The comparison is very simple.
Informative, but still nothing touching my major point. I was wrong to suggest that Nikon hasn't been consistent with specifications on its SLRs, like the AF point counts which have been remarkably stable regardless of the year or price (you'd think they could make it better as time goes on...but Canon has to catch up first, right?). On the Canon side my point is that AF module "downgrading" is only relative to other cameras in the contemporary lineup. By the time a 5D Mark III comes out, the 7D will be a year old. The 5D Mark II's autofocus sensor is similar enough to the original 5D's, and it's simply time for a change. The 5D line is apart from the "prosumer" or advanced amateur etc. lines, and it's separate from the 1D / 1Ds / 1.3x crop lines as well.
It certainly can use autofocus at least as good as the 7D, but in truth it needs to be considerably better than that. The 5D Mark III (or whatever occupies the line) really needs continuous autofocus in movie mode, for example, given the camera's use for filmmaking, which try as they might Canon can't sway users to the more expensive 1.3x crop cameras for. Unless Canon is hoping to aim people towards a new line entirely, or a different kind of product (like camcorders), they will simply lose a lot of friends if the AF system stays stagnant.

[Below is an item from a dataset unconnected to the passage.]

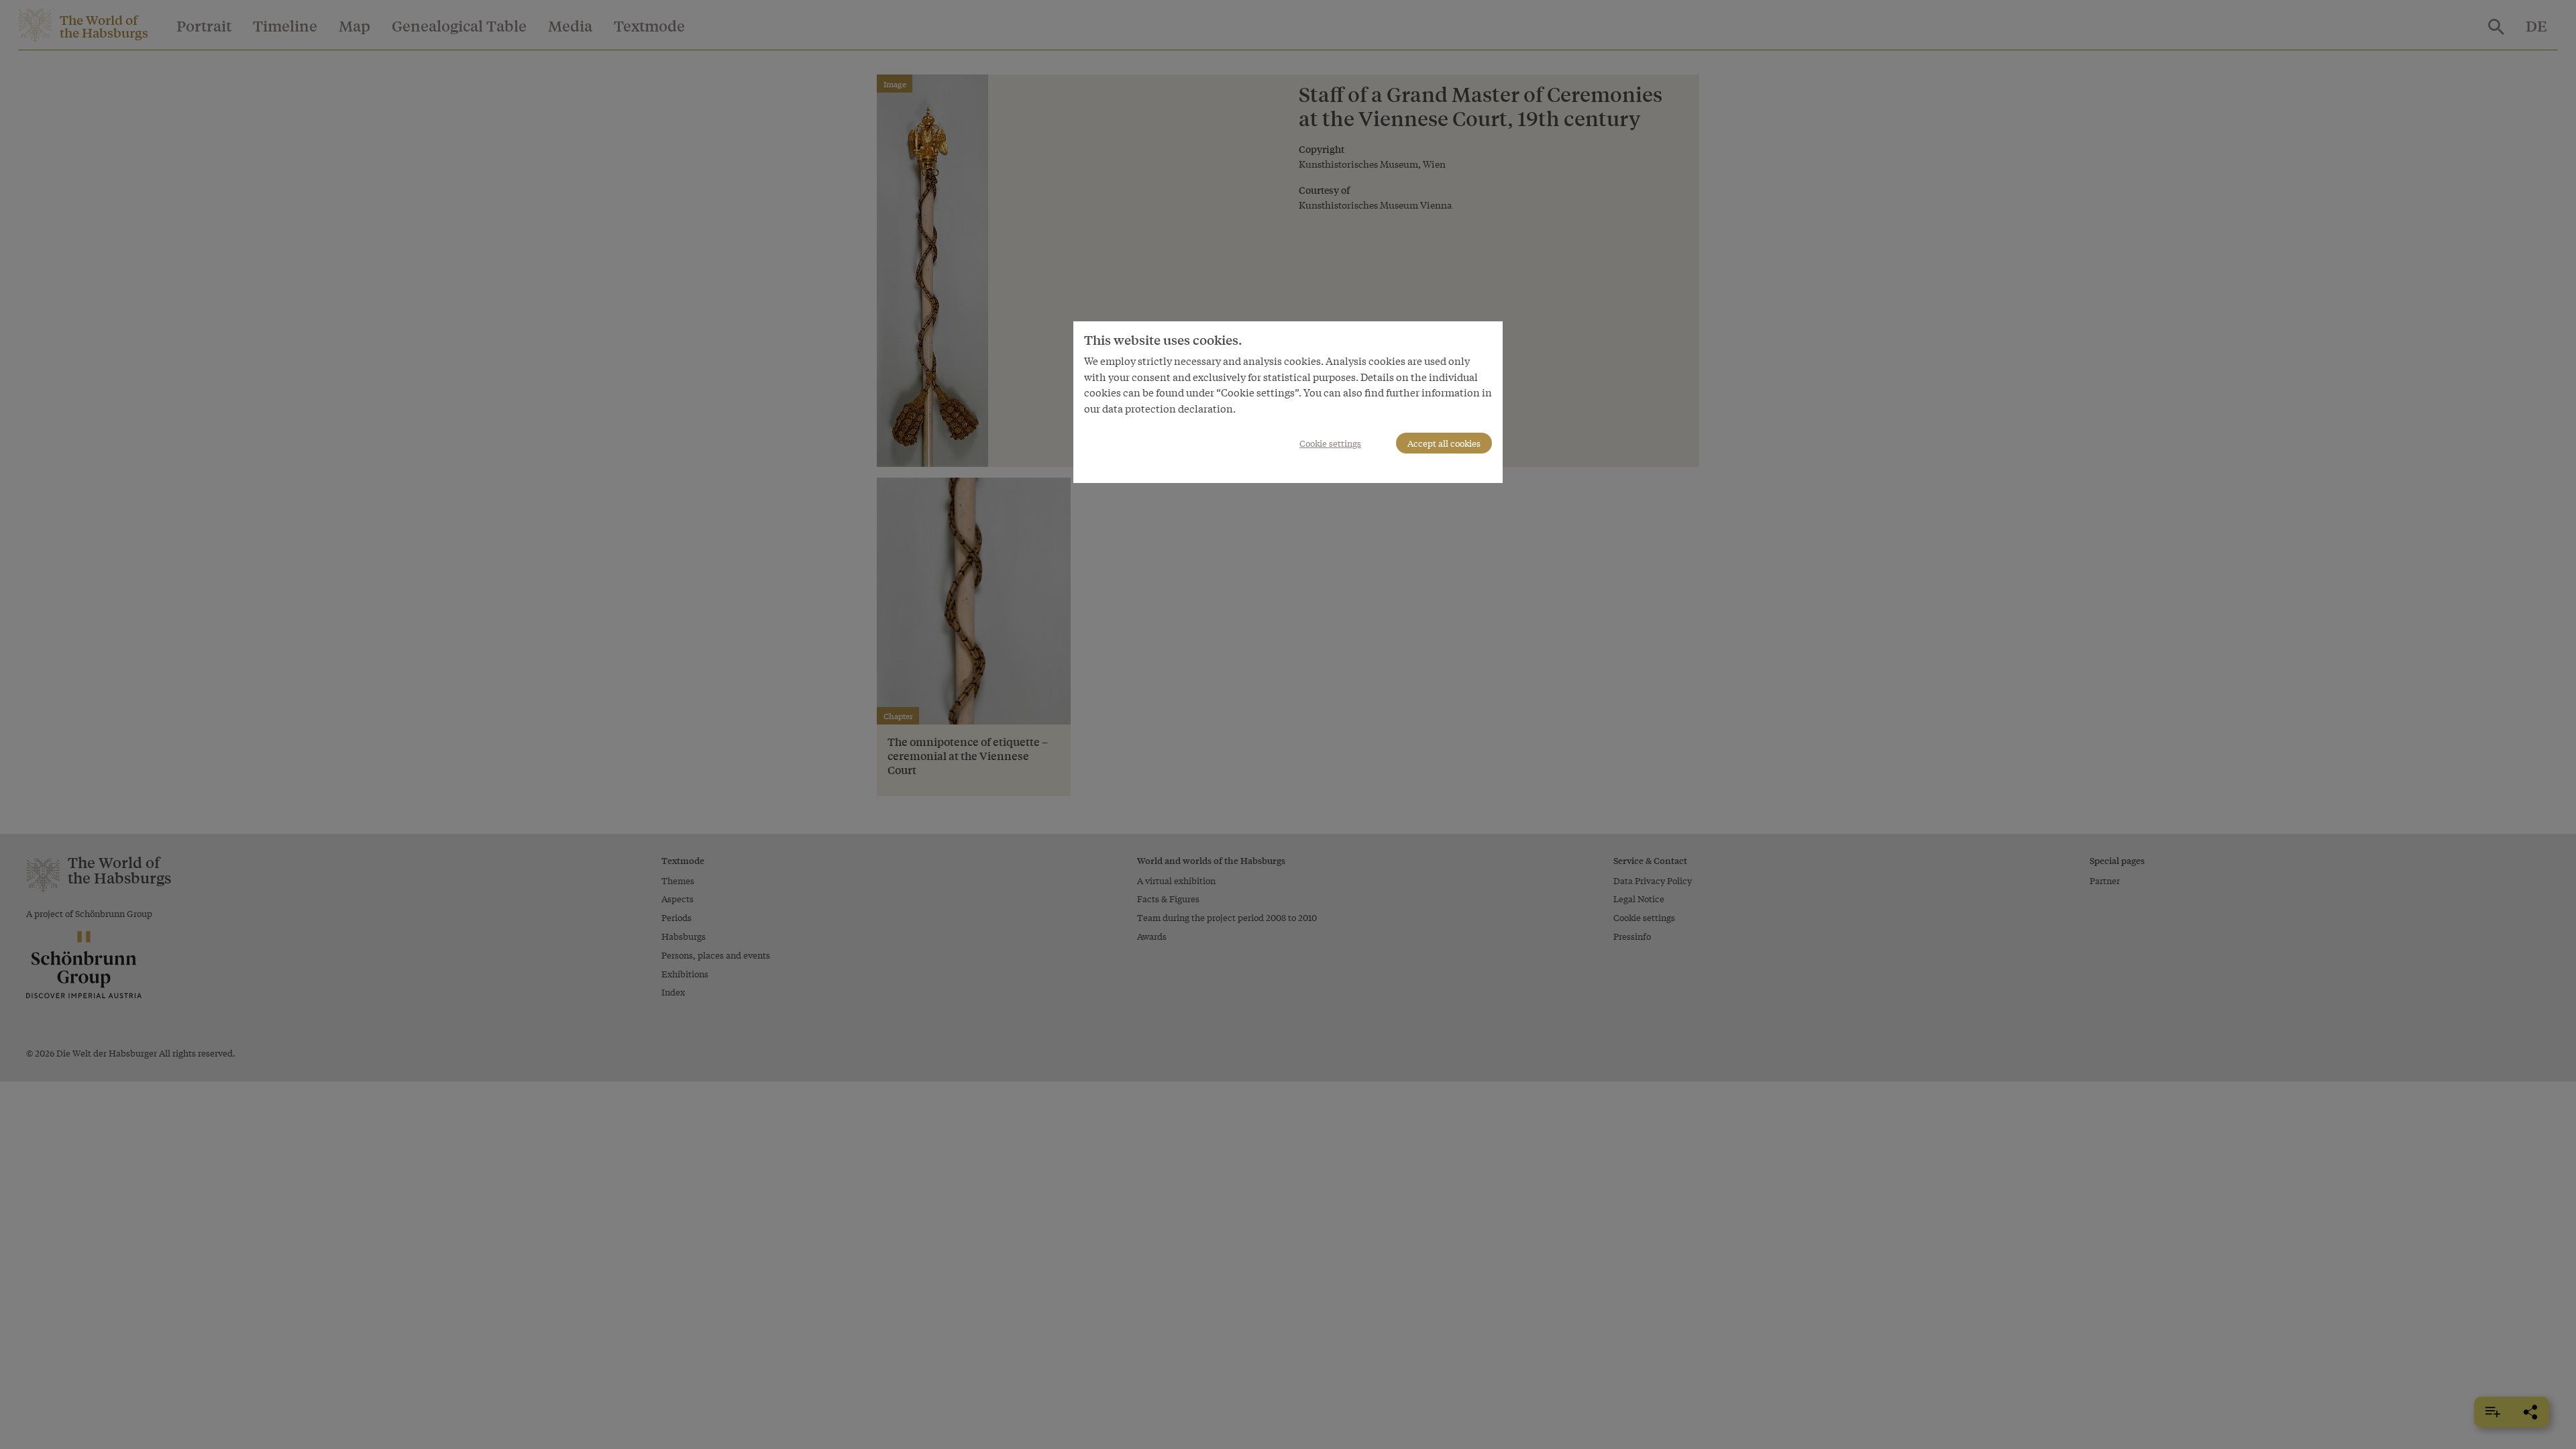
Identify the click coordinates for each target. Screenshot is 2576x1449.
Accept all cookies (1444, 443)
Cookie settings (1330, 443)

For what it's worth, the 7D's 19 cross-type sensors ought to beat (at least for photographs) the more impressive-sounding 51 point AF sensor-equipped cameras, when those like the D700 and D300S have 15 cross type. By the "Nikon only builds two tiers" theory, the D7000 is placed at the very top of the low end, with just 9 cross-type sensors, 39 overall. Not a bad argument given its price.
On the lower-tier cameras Nikon hasn't been shy about holding down costs - and cutting features: The Multi-CAM1000 AF sensor in the D3100, released almost at the same time as the D7000, has just 11 points, none of them cross-type. Even my poor old T1i has a cross-type sensor.